My configuration
I set up Consul on two Kubernetes clusters (let’s call them internal
and app-non-prod
) with Terraform, Helm Provider and this Helm chart. My values.yaml
on internal
cluster looks like this:
vaules.yaml
global:
name: consul
enablePodSecurityPolicies: true
image: consul:1.8.0-beta2
imageK8S: hashicorp/consul-k8s:0.15.0
tls:
enabled: true
enableAutoEncrypt: true
acls:
manageSystemACLs: true
createReplicationToken: true
gossipEncryption:
secretName: consul-gossip
secretKey: key
federation:
enabled: true
createFederationSecret: true
datadogAnnotations: &datadogAnnotations |
ad.datadoghq.com/consul.logs: '[{ "source":"consul", "service":"consul" }]'
ad.datadoghq.com/consul.init_configs: '[{}]'
ad.datadoghq.com/consul.check_names: '["consul"]'
ad.datadoghq.com/consul.instances: |
[{
"url": "https://%%host%%:8501",
"acl_token": "ENC[consul_acl_token]",
"tls_verify": false,
"tls_ignore_warning": true
}]
server:
enabled: true
extraConfig: |
{
"telemetry": {
"dogstatsd_addr": "127.0.0.1:8125"
}
}
annotations: *datadogAnnotations
affinity: |
podAntiAffinity:
requiredDuringSchedulingIgnoredDuringExecution:
- labelSelector:
matchLabels:
app: {{ template "consul.name" . }}
release: "{{ .Release.Name }}"
component: server
topologyKey: kubernetes.io/hostname
bootstrapExpect: 3
connect: true
replicas: 3
resources: |
requests:
cpu: 10m
memory: 200Mi
limits:
cpu: 100m
memory: 600Mi
storage: 10Gi
client:
annotations: *datadogAnnotations
enabled: true
extraConfig: |
{
"telemetry": {
"dogstatsd_addr": "127.0.0.1:8125"
}
}
resources: |
requests:
cpu: 10m
memory: 200Mi
limits:
cpu: 100m
memory: 200Mi
dns:
enabled: true
ui:
enabled: true
connectInject:
enabled: true
centralConfig:
enabled: true
meshGateway:
enabled: true
globalMode: remote
resources: |
limits:
cpu: 100m
memory: 256Mi
requests:
cpu: 10m
memory: 128Mi
syncCatalog:
enabled: true
toConsul: false
toK8S: false
I also pass additional values via Terraform:
Terraform code
module "consul" {
source = "../helm-release"
helm_release_name = "consul"
helm_chart = "consul"
helm_version = "0.21.0"
helm_repository = "https://helm.releases.hashicorp.com"
namespace = var.namespace
create_namespace = true
wait = true
values = file("${path.module}/values.yaml")
set_values = {
"global.datacenter" = var.datacenter
"global.gossipEncryption.secretName" = kubernetes_secret.consul_gossip.metadata[0].name
"meshGateway.service.annotations" = "external-dns.alpha.kubernetes.io/hostname: ${var.datacenter_mesh_gateway_hostname}"
}
}
I followed these instructions and created:
-
static-client
oninternal
cluster with"consul.hashicorp.com/connect-service-upstreams": "static-server:1234:app-non-prod,static-server:1235"
annotation -
static-server
onapp-non-prod
cluster -
static-server
oninternal
cluster
I removed default (anonymous-token-policy
) permissions by changing it to an empty string.
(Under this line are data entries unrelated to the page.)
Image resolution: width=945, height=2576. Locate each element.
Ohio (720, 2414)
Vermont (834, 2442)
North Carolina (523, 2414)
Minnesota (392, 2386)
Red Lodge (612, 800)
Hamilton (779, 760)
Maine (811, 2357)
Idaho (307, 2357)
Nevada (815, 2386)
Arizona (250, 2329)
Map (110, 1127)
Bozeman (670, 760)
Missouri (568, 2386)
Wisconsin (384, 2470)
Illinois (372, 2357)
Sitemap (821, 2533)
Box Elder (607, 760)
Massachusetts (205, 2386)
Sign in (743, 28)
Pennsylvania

I’m able to discover services between these clusters - consul-federation
secret works and I’m able to list all services and nodes in WAN Federation.
Problem with default ACLs
I found out that local (internal
to internal
) Consul connect connections work perfectly fine, however remote (internal
to app-non-prod
) Consul connections result in an error:
root@static-client:/# curl localhost:1235 # This is server from local DC
"hello world"
root@static-client:/# curl localhost:1234 # This is server from another DC
curl: (56) Recv failure: Connection reset by peer
I managed to connect successfully from internal
to app-non-prod
after changing anonymous-token-policy
to read-only:
node_prefix "" {
policy = "read"
}
service_prefix "" {
policy = "read"
}
Results are good:
root@static-client:/# curl localhost:1235 # This is server from local DC
"hello world"
root@static-client:/# curl localhost:1234 # This is server from another DC
"hello world"
Consul Connect began to work immediately (<3s) after I changed ACLs to allow anonymous read node/service access.
It makes me think that containers injected by connect-injector
use anonymous token to obtain information about services running in other clusters. Is this intended?
I’ve just began to work with Consul last week and maybe I missed something in docs. I assumed that manageSystemACLs: true
flag sets up all ACLs needed by injector, mesh gateways, default clients & servers and I know that logic hidden behind that flag definitely does the job for servers, clients and mesh gateways.
DNS
I also noticed that setting default ACL policy to empty value (as I wrote above) also results in no DNS entries being resolves. I followed Consul DNS - Kubernetes guide and there’s no mention of ACLs/tokens needed for DNS. I found this section in Production ACLs guide, however I’m pretty sure it should be handled “automagically” by manageSystemACLs: true
flag.
Consul Connect ACL Tokens
My last question/problem I experience is a long list of Consul Connect leftover login tokens:
Shouldn’t they be deregistered? When I run consul monitor
, I see:
2020-05-31T09:23:28.587Z [WARN] agent: Service deregistration blocked by ACLs: service=static-client-static-client accessorID=00000000-0000-0000-0000-000000000002
2020-05-31T09:23:28.589Z [ERROR] agent.client: RPC failed to server: method=Catalog.Deregister server=10.15.5.196:8300 error="rpc error making call: rpc error making call: Permission denied"
2020-05-31T09:23:28.589Z [WARN] agent: Service deregistration blocked by ACLs: service=static-client-static-client-sidecar-proxy accessorID=00000000-0000-0000-0000-000000000002
2020-05-31T09:23:28.590Z [ERROR] agent.client: RPC failed to server: method=Catalog.Deregister server=10.15.6.98:8300 error="rpc error making call: Permission denied"
I bet that as soon as I add write permissions, tokens will disappear. However it does not seem right to me - I believe that service deregistration should happen with accessorID
of a service (as on my screenshot) and not anonymously.